Validation is a good way to assess the predictive accuracy of a supervised learning algorithm, and the rule of thumb of using 70% of the data for training and 30% of the data for validation generally works well. However, what if the data set is not very large, and the small amount of data for training results in high sampling error? A good way to overcome this problem is K-fold cross-validation.
Cross-validation is best defined by describing its steps:
For each model under consideration,
- Divide the data set into K partitions.
- Designate the first partition as the validation set and designate the other partitions as the training set.
- Use training set to train the algorithm.
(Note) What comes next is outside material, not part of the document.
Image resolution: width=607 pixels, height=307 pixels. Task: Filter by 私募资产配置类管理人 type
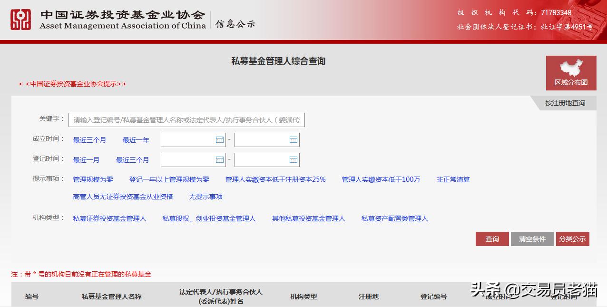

- Use the validation set to assess the predictive accuracy of the algorithm; the common measure of predictive accuracy is mean squared error.
- Repeat Steps 2-4 for the second partition, third partition, … , the (K-1)th partition, and the Kth partition. (Essentially, rotate the designation of validation set through every partition.)
- Calculate the average of the mean squared error from all K validations.
Compare the average mean squared errors of all models and pick the one with the smallest average mean squared error as the best model. Test all models on a separate data set (called the test set) to assess their predictive accuracies on new, fresh data.
If there are N data in the data set, and K = N, then this type of K-fold cross-validation has a special name: leave-one-out cross-validation (LOOCV).
There some trade-offs between a large and a small K. The estimator for the prediction error from a larger K results in
- less bias because of more data being used for training
- higher variance because of the higher similarity and lower diversity between the training sets
- slower computation because of more data being used for training
In The Elements of Statistical Learning (2009 Edition, Chapter 7, Page 241-243), Hastie, Tibshirani and Friedman recommend 5 or 10 for K.